The queen must become a master of pragmatic choices. At times ways to advance are unavailable to your player, due to the particular political contexts of their rule. Other times, the progressive or kind action seems (or is) futile. And you are frequently forced to act obediently or outright lie in order to persist. It is possible to live through several generations of your dynasty, swiping through similar interactions with people in power, only to meet the same gruesome end as your predecessors, having effected little change. However, the world may surprise you with a kind gesture every now and then. The small accomplishments accumulate, motivating a player to rule again and again in the face of such evident inertia.  The ability to reincarnate through multiple generations and experience many different political eras firsthand allows the player to accumulate knowledge directly, in effect, gaining through experience what is usually passed down indirectly, as wisdom from women who came before.
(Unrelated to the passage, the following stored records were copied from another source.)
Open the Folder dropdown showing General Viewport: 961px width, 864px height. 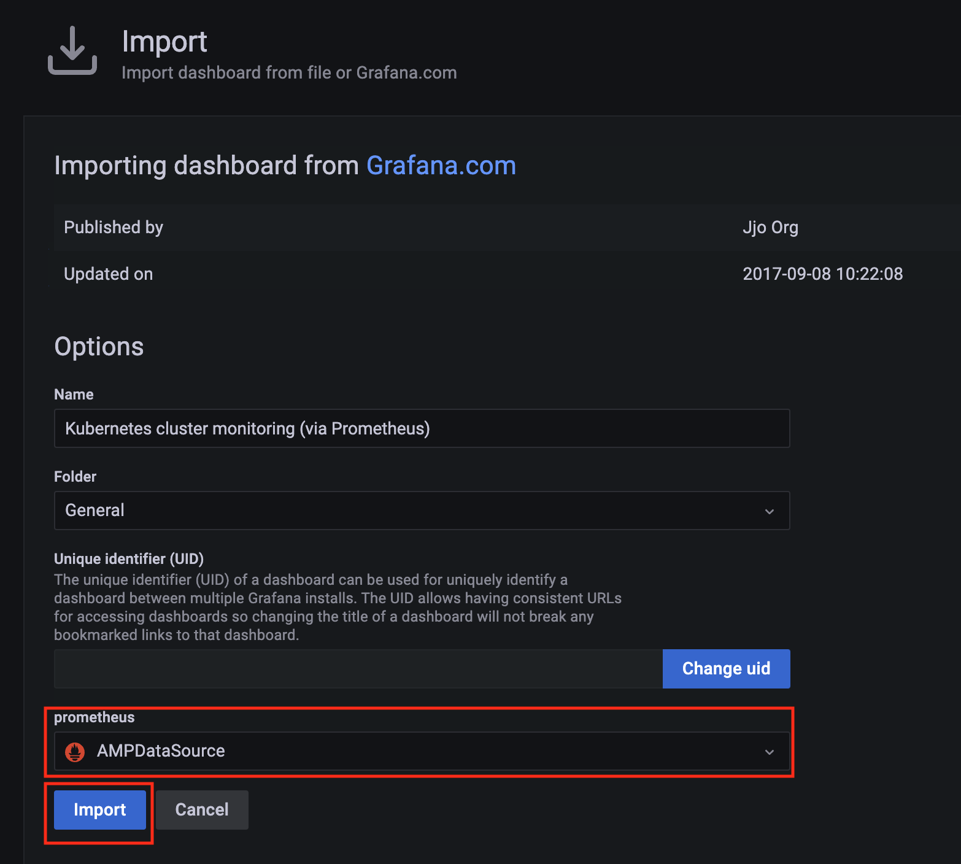422,510
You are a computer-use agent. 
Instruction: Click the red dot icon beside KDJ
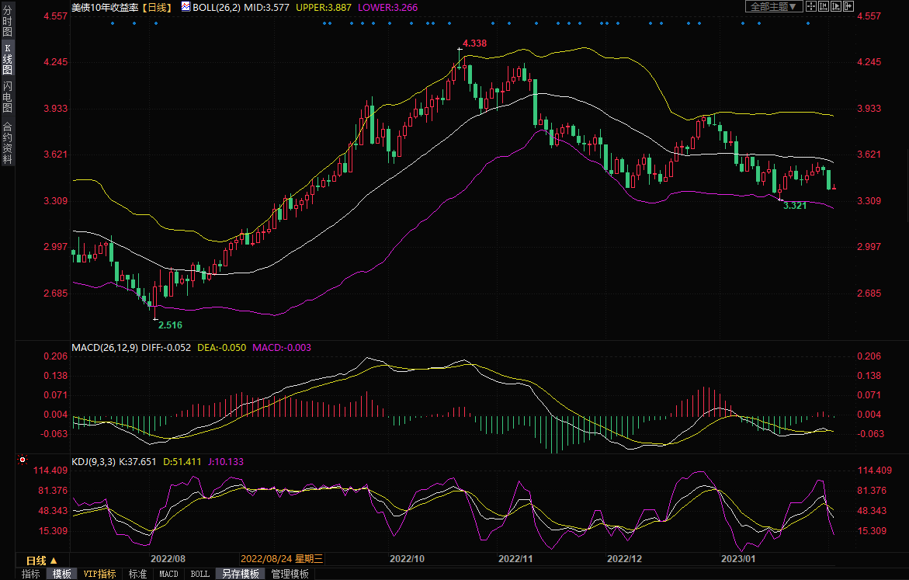coord(22,460)
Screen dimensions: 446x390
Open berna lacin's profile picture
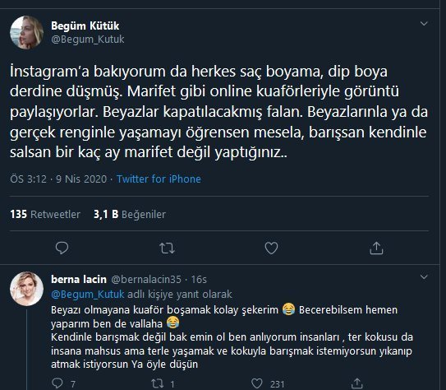click(27, 289)
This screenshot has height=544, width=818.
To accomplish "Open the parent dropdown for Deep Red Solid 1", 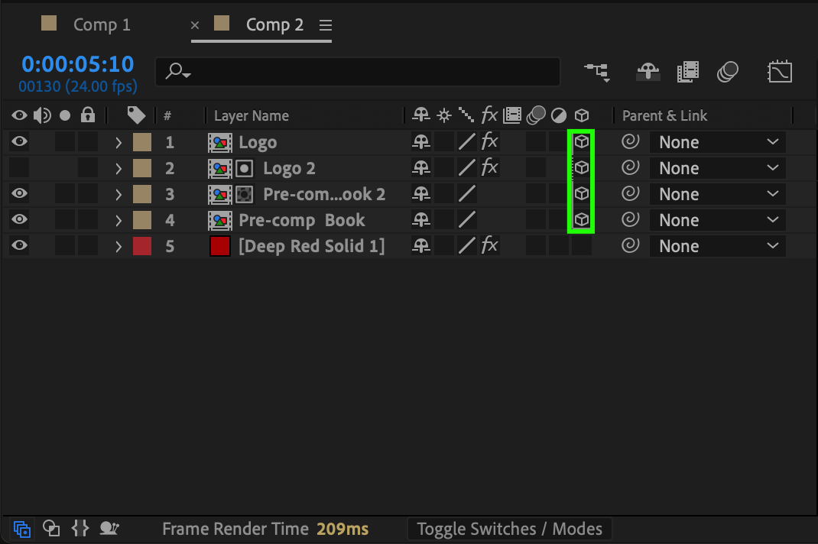I will tap(717, 246).
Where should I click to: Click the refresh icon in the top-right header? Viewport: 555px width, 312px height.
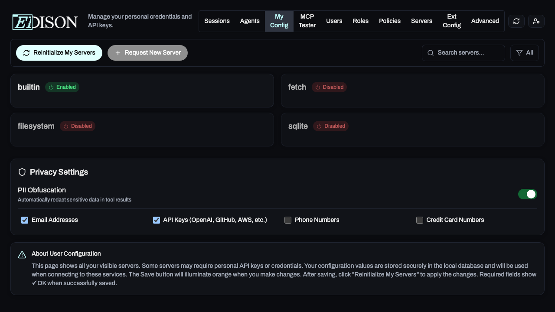[x=516, y=21]
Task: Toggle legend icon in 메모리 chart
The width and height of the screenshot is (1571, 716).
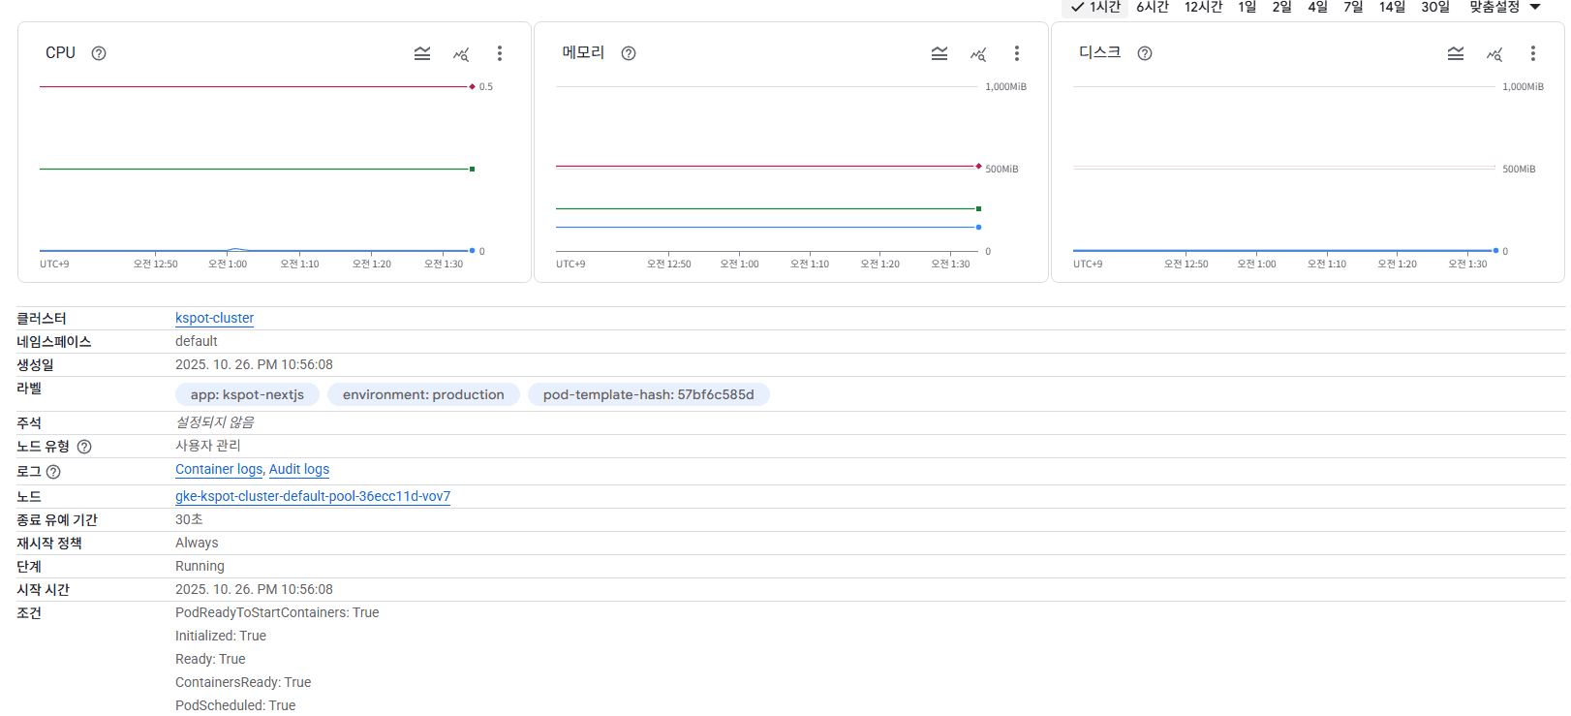Action: (x=940, y=53)
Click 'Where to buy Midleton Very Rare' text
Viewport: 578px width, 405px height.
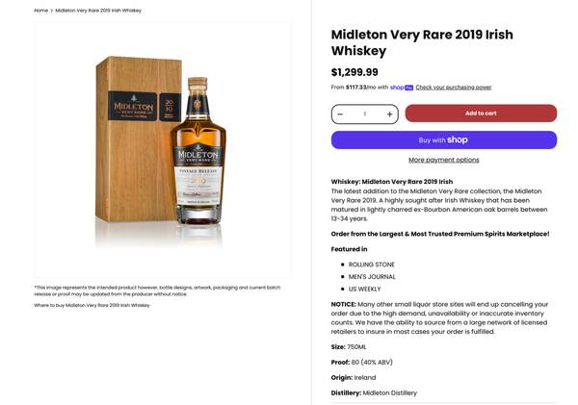tap(92, 305)
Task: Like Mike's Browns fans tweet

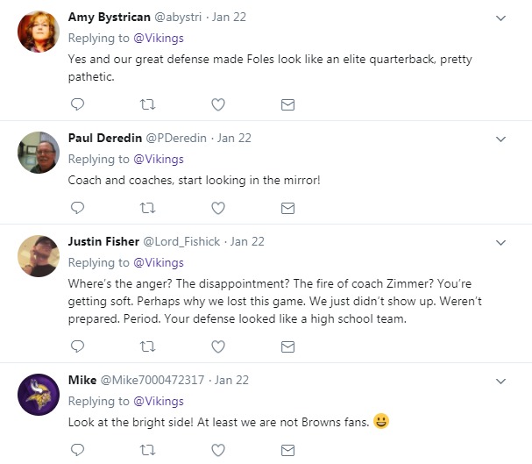Action: [x=218, y=450]
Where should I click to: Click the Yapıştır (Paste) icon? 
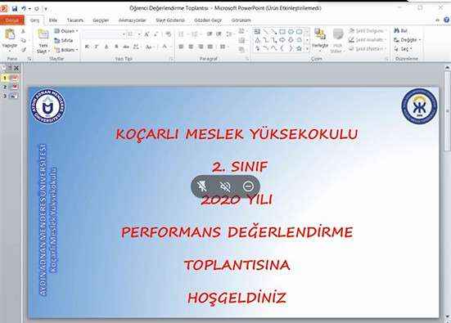point(10,35)
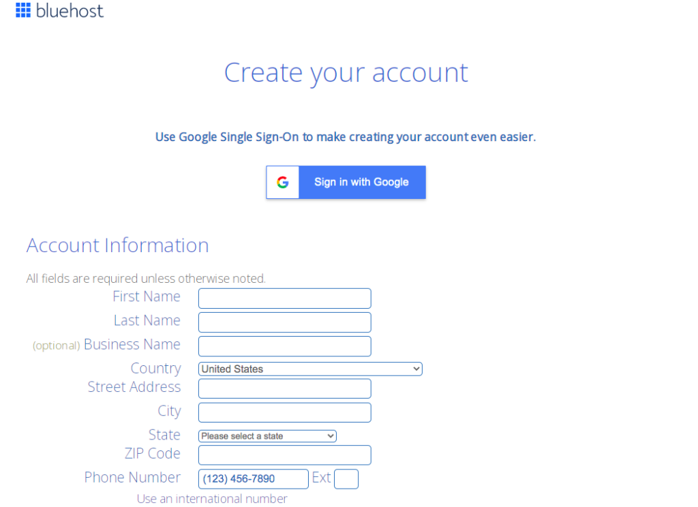Click the State dropdown arrow chevron

pos(331,436)
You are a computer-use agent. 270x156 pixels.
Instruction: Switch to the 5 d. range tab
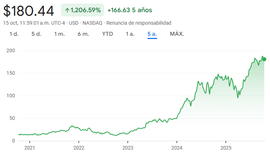[x=36, y=34]
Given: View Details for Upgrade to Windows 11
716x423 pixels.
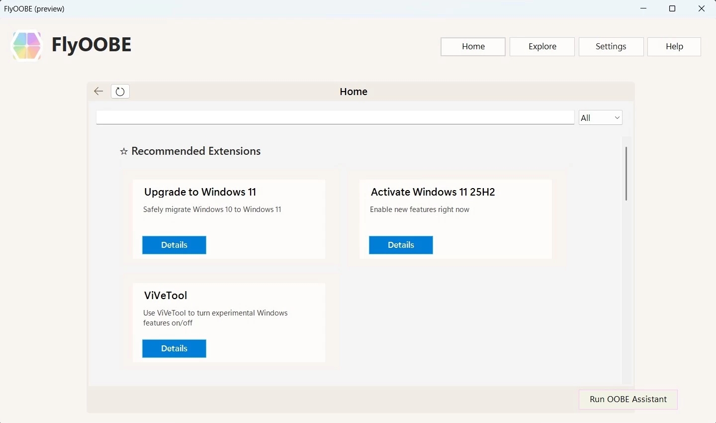Looking at the screenshot, I should point(174,245).
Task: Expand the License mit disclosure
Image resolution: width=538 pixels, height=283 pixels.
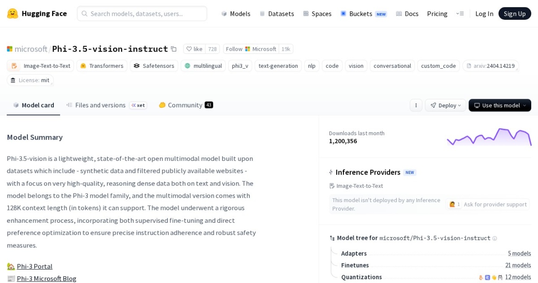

This nuanced depiction of female power extends beyond the design of the overarching political system to the personhood of individual queens. The hilarious and delightful writing kept me engaged and continuously swiping onward. As in life, the player is capable of a range of emotional responses to instances of microaggressions and outright sexism that resonate deeply with contemporary realities despite taking place in a medieval context. The church complains about your plunging necklines, the king wields power irresponsibly due to his prototypical male ego, and a mysterious sect of snake-men harass your subjects and insist on holding free speech rallies. Alexander perfectly portrays these situations with short, quippy dialog that reads like a snarky feminist Twitter feed.

Reigns: Her Majesty critically examines female empowerment beyond sarcastically ridiculing men. There are moments in which it mocks consumer feminism and recognizes that not all means to female empowerment are good or to be deployed. Periodically, an owl will comment on your in-game progress with absurd announcements, satirizing metrics-driven narratives: “Your decisions so far have illuminated a profile of you as THIRSTY, twit-twoo! Yes, that is your prime trait!” and “Twoo-whoo! That answer has lowered your Successful Intersectional Feminism Index below the 32-point threshold!”

This criticality is also evident in the player’s engagement with a neoliberal magic mirror that encourages narcissism and selfishness masked as self-care. Affirming (swiping right on) the magic mirror’s problematic ideologies alleviates any imbalance between political factions. The narcissism helps the queen persevere, which is a nod to the mandatory philosophical concessions women make when surviving and ascending to power within an inherently flawed and inequitable system.

[Spoiler Warning:] The dark humor, marked with a twinge of optimism, that runs through the narrative in Reigns: Her Majesty demonstrates the relatability of the complex struggle of womanhood over time. The frequent futility of a single reign in concert with slow but measurable progress over centuries imbues the player with a sense of increasing duty to, and respect for, queens maneuvering in complicated political contexts before our time. I haven’t yet achieved one of the three possible endings, but in order to achieve the only true end, you have to kill the king.